I am using WIn XP on both of my computers and only have the advantage of file sharing. I have a Switch that allows me to share my broadband internet connection and the files on both computers. I would like to know how I can share the applications (softwares) that are in the Program Files folder of my computers. Whenever I try to access the folder, I gives me the message that I do not have sufficient previliges or Program Files is not accessible.
I also want to share my Printer and Scanner. Is there any way I can share all these things? Pls. let me know how, as an admin, I can have best network.

Your answers would be very much appreciated :sayyes:


----------



## whodat (Mar 13, 2005)

look through some of microsofts help links
*here*


----------



## johnwill (Sep 26, 2002)

What specific "switch" do you have, is this a broadband router?

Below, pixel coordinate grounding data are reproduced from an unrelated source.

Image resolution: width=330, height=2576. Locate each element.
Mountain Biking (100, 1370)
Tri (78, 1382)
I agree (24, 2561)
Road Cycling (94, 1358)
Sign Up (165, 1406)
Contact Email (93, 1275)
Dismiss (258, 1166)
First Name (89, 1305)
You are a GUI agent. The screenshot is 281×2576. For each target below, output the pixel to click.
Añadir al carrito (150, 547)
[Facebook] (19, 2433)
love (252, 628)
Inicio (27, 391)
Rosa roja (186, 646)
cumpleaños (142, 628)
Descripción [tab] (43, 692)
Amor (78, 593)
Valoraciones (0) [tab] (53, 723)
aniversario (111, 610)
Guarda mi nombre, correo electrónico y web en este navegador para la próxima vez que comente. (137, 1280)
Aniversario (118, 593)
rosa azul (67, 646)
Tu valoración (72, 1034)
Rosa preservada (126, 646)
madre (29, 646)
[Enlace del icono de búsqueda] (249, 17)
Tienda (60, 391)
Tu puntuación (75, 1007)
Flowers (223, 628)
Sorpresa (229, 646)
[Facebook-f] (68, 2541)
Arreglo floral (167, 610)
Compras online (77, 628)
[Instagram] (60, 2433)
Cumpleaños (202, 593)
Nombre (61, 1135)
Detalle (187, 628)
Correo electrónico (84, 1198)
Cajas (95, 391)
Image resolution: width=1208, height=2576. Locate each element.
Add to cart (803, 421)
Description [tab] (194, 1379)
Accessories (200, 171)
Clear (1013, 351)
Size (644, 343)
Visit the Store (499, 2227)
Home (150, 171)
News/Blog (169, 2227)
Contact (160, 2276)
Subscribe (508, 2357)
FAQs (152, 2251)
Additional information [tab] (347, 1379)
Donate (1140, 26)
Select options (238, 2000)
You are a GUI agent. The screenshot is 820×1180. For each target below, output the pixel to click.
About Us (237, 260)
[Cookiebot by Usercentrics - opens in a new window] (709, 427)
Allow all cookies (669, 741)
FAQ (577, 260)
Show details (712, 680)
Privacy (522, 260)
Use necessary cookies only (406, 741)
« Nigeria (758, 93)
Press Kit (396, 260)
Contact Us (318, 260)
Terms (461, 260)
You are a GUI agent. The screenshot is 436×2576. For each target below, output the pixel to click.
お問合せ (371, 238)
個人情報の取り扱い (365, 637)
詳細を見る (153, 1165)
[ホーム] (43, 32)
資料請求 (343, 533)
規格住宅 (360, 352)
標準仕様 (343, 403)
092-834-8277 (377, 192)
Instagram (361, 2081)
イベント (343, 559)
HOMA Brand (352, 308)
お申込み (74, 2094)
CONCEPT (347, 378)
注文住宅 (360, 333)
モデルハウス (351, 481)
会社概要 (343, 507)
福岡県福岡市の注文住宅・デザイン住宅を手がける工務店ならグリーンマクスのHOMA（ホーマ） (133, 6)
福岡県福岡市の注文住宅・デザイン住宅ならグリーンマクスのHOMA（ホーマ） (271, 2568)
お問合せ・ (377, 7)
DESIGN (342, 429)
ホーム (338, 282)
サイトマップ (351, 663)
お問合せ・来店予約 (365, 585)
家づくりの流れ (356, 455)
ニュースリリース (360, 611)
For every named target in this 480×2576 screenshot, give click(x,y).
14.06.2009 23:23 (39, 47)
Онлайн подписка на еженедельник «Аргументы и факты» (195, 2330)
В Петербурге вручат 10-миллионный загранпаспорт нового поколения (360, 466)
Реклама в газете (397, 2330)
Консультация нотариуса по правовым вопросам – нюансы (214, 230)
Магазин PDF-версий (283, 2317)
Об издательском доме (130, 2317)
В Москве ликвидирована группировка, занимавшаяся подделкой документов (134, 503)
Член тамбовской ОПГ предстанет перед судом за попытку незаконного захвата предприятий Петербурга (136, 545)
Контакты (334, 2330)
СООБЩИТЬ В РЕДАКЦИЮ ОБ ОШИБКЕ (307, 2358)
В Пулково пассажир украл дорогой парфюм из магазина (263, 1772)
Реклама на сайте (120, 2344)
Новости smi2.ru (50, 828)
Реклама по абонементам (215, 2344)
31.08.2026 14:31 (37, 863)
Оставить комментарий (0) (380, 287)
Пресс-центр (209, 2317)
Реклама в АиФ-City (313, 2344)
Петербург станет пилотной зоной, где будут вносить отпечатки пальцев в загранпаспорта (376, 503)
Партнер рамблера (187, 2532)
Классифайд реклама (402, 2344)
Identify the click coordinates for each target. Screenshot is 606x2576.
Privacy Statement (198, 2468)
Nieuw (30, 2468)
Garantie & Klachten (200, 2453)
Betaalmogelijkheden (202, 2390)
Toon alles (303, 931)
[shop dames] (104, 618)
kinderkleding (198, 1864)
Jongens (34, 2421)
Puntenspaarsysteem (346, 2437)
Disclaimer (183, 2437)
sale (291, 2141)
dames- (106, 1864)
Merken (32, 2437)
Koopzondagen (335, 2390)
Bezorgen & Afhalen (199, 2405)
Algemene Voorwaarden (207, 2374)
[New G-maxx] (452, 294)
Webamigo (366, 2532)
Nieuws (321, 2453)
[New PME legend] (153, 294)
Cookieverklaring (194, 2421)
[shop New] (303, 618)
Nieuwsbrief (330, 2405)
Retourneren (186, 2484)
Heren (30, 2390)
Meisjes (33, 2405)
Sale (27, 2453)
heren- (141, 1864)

All machines are must be in the same subnet, i.e. 192.168.0.x where x is any number. The subnet mask should be 255.255.255.0 for most small networks.

Turn off any firewalls for debugging. If the firewall is the problem, you'll have to configure it to allow access to "trusted zone" addresses. Note that some firewalls must be completely uninstalled to stop them from affecting your networking.

PING each computer by IP address, and if successful, PING by name. You can obtain the IP address of a computer by opening a command prompt (DOS window) and typing IPCONFIG. This should work for any Windows version.

All computers should be in the same workgroup for computer browsing to function properly. File & Print Sharing has to be enabled on any computer you wish to share files or printers from. You also need to actually share the resource in question from My Computer, right click on the drive/printer/folder, and select sharing.

If you encounter difficulties accessing computers that are visible in Network Neighborhood, make sure the computer being accessed has an account with the same name/password as the system connecting to it uses to login.


----------



## inferno (Jul 5, 2005)

*Printer Sharing now successful*

Thanks for all the good tips Johnwill. I am able to share the printer over my network.
I would like to ask again if it is possible to have application sharing? If I have Adobe products only on this PC, can I access them from the other PC through any kind of networking?


----------



## kodi (Jun 30, 2004)

Go to My Computer locate the drive/folder/program you want to share and right click on it go to sharing then set it up from there.
Any problems come back to us and we can help.


----------



## inferno (Jul 5, 2005)

*Sharing applications*

Excellent! but one problem. On Photoshop, Imageready, dreamweaver etc, it starts the software but then displays message:
Could not fully start the application. The personalization Information is invalid.
Anyway to still share it guys???
Thanx for all this help!


----------



## JokerFMJ (Dec 26, 2004)

No, you can't share them to my knowledge. It looks for things in the registry from the computer attempting to run the program and when it doesn't find them, that's when the error messages appear. So you can share files but not programs.


----------



## johnwill (Sep 26, 2002)

The applications you're talking about are not client-server applications, so you need a full installation on each machine.


----------



## inferno (Jul 5, 2005)

*Thanx*

Thanks alot for increasing to my knowledge.
Thanks everyone for contributing


----------



## Terrister (Apr 18, 2005)

You could use a program like remote desktop to run the program on the other computer.


----------